Nel 2014 festeggia i 50 anni di carriera l’icona londinese, attrice teatrale e cinematografica, cantante e autrice, Marianne Faithfull, dalle tante vite e altrettante rinascite artistiche. Era il 1964 e a un party fu notata dal manager dei Rolling Stones, Andrew Loog-Oldham, che la lanciò pochi mesi dopo, diciassettenne, con il singolo di Jagger/Richards As Tears Go By. Segue un lungo periodo da protagonista della Swinging London, compagna di Mick Jagger, dedita a droghe e vita sregolata.

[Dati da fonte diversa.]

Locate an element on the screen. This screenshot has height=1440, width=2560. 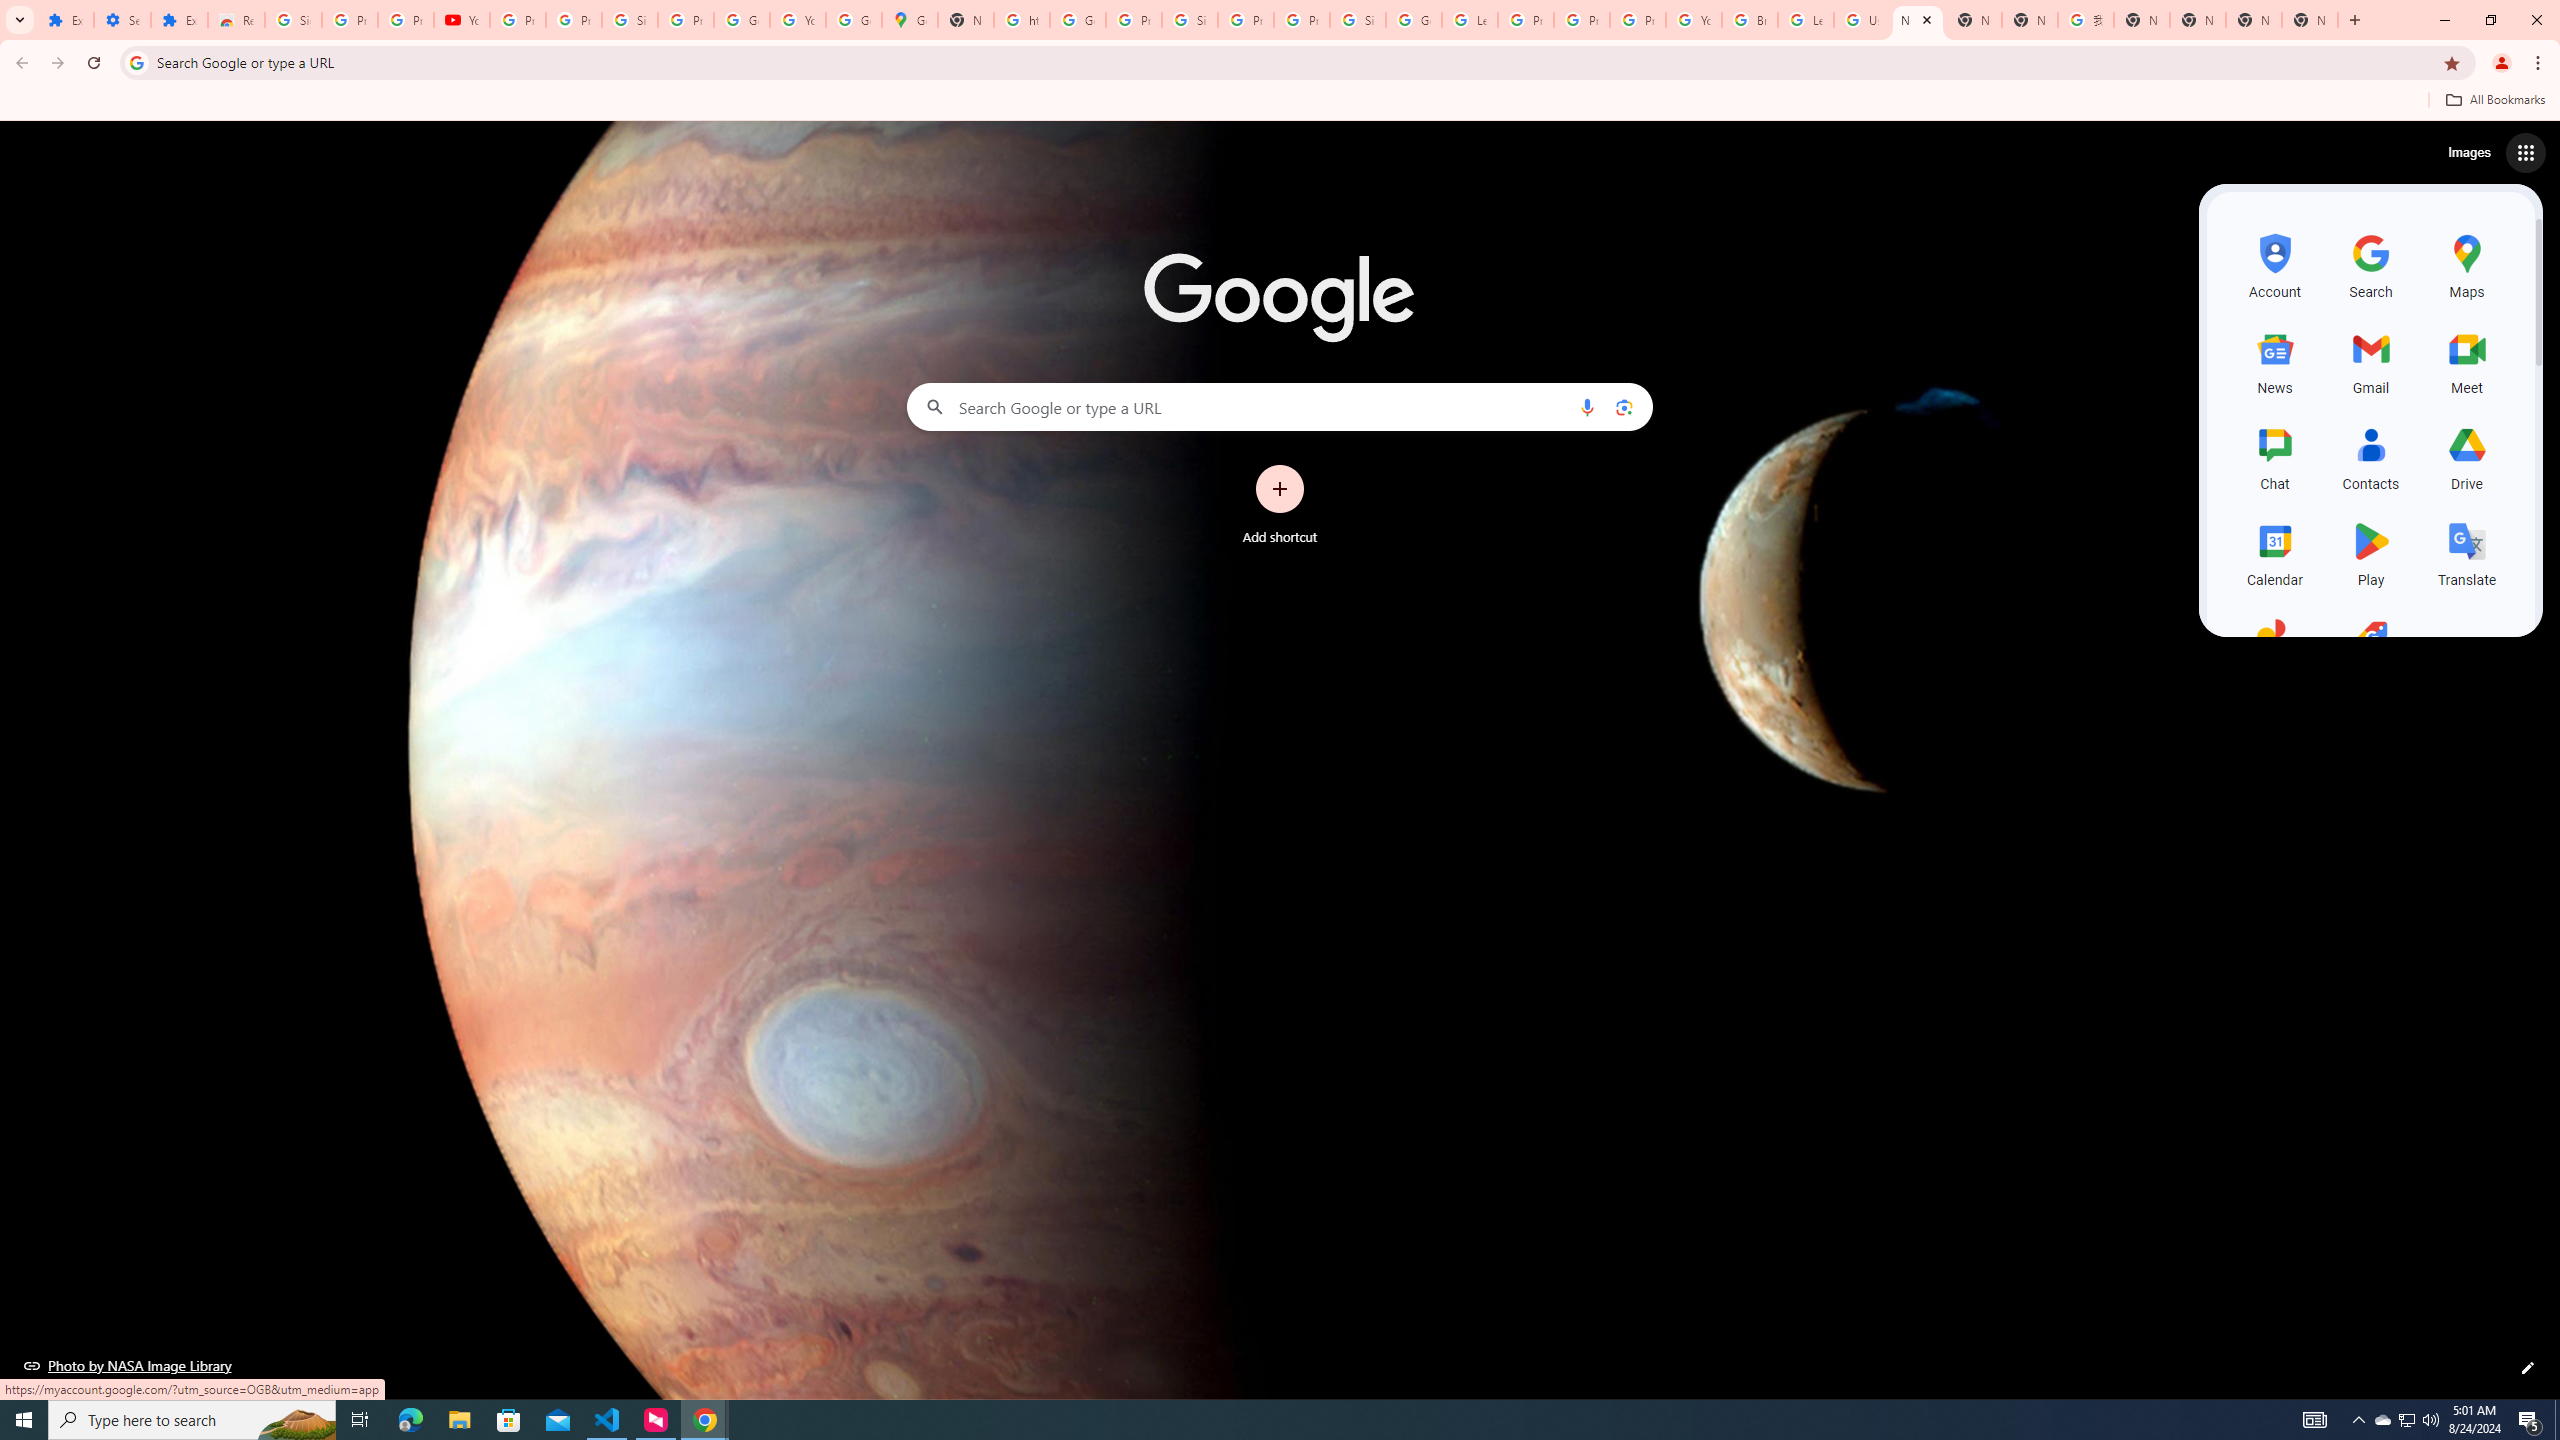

La ritroviamo rinata artisticamente nel 1979: Broken English è post punk rivelatorio. Da qui in poi ripartirà una carriera che tra alti e bassi segna mezzo secolo di pop, canzone d’autore raffinata, interpretazioni drammatiche e numerosissime collaborazioni. Strange Weather nel 1987, A Secret Life (1985) prodotto da Angelo Badalamenti, il tributo a Kurt Weill The Seven Deadly Sins (1988).

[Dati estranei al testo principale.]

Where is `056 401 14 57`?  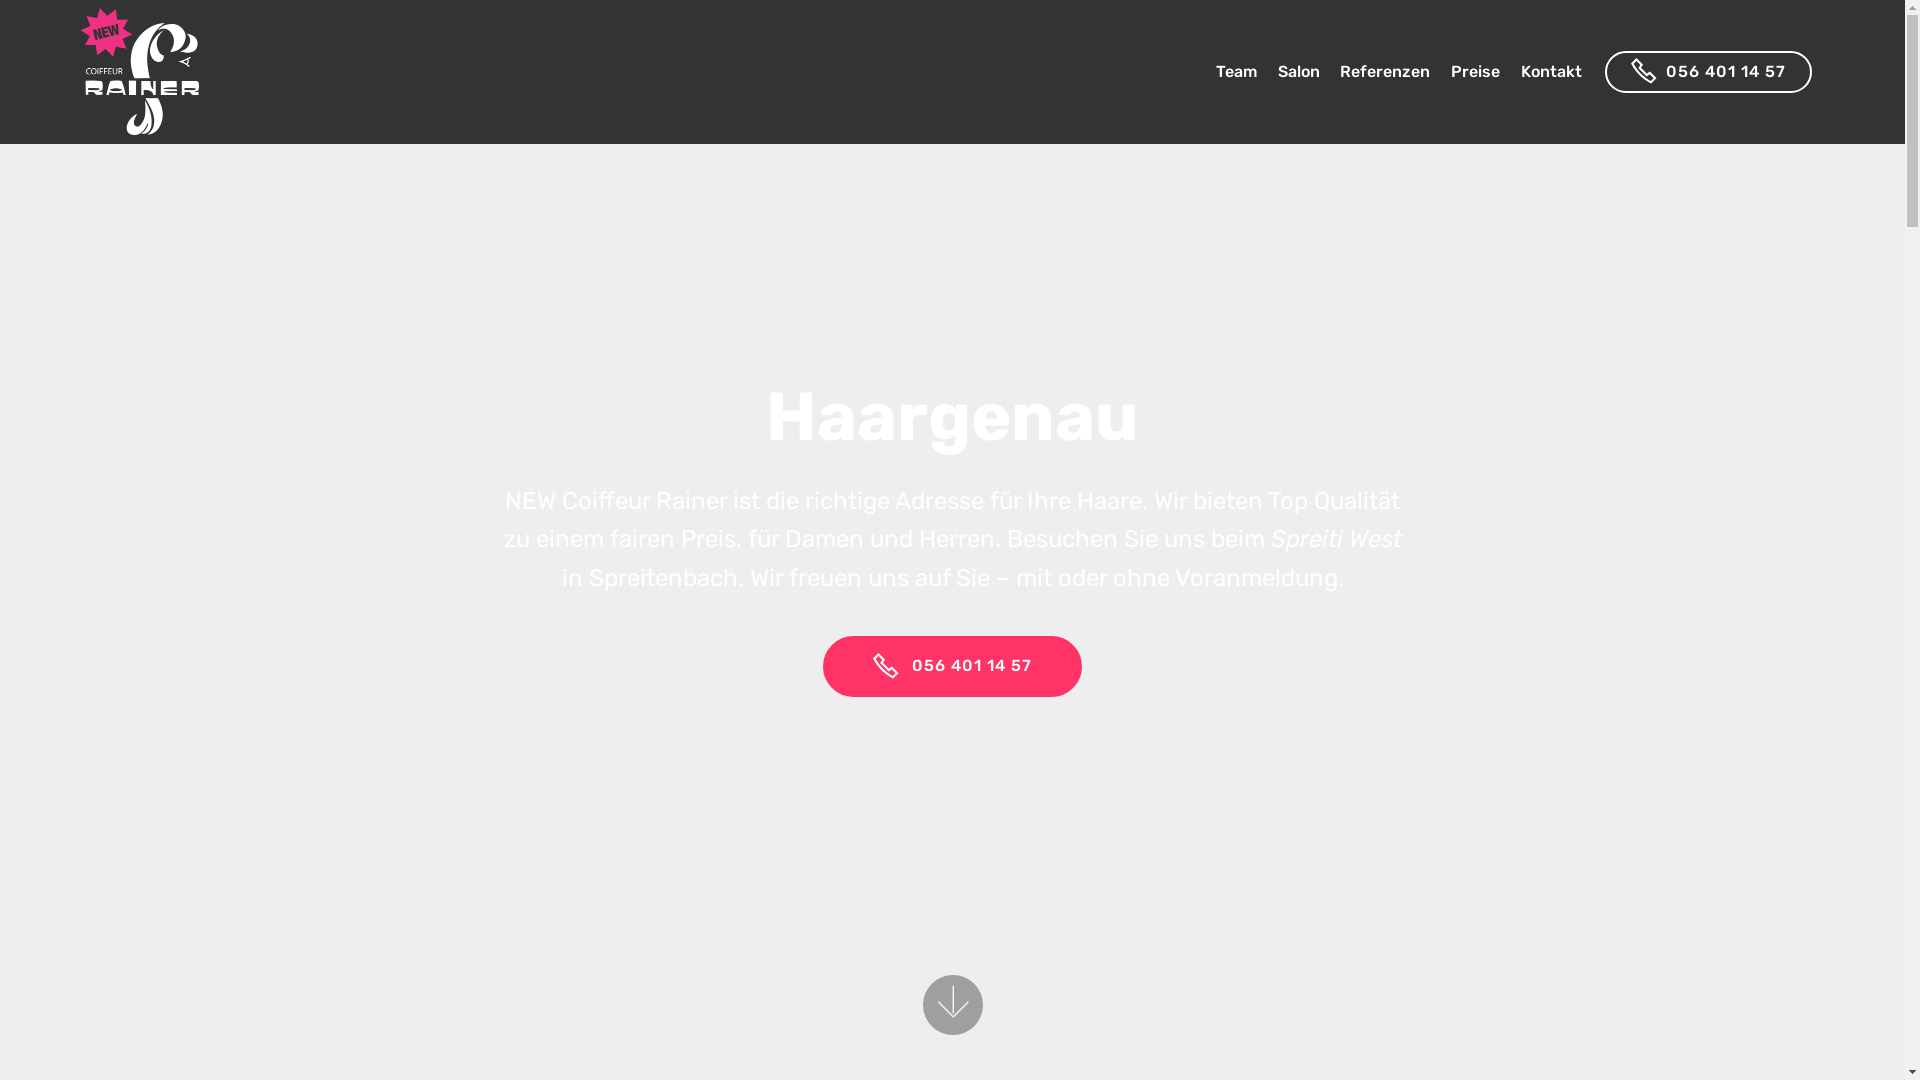
056 401 14 57 is located at coordinates (1708, 72).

Nei Duemila la Faithfull ha collaborato con una nuova generazione di artisti, come Beck, Jarvis Cocker e Billy Corgan (Kissin Time, 2002), Damon Albarn, Nick Cave e PJ Harvey (Before The Poison, 2005), Antony Hegarty e Rufus Wainwright (Easy Come Easy Go, 2008). Nel penultimo Horses and High Heels ha collaborato con Hal Wilner, storico sodale e amico.

Infine, in occasione dei cinquant’anni di carriera, arrivano un disco, Give My Love To London (2014), in cui troviamo contributi di Flood, Ed Harcourt, Rob Ellis, Nick Cave, Roger Waters, Anna Calvi, Tom McRae e Steve Earle, un tour comprendente due date italiane (a Milano e Lucca) e un libro edito da Rizzoli contenente alcune fotografie di Marianne commentate dalla stessa musicista e scattate, tra gli altri, da David Bailey, Helmut Newton, Ellen Von Unwerth e Bruce Weber.

Per quanto riguarda l’album, in sede di recensione, si parla di un lavoro che “raccoglie tante voci autoriali e si mantiene uniforme nella resa, tenuto bene insieme dalle drammatiche interpretazioni della Faithfull“.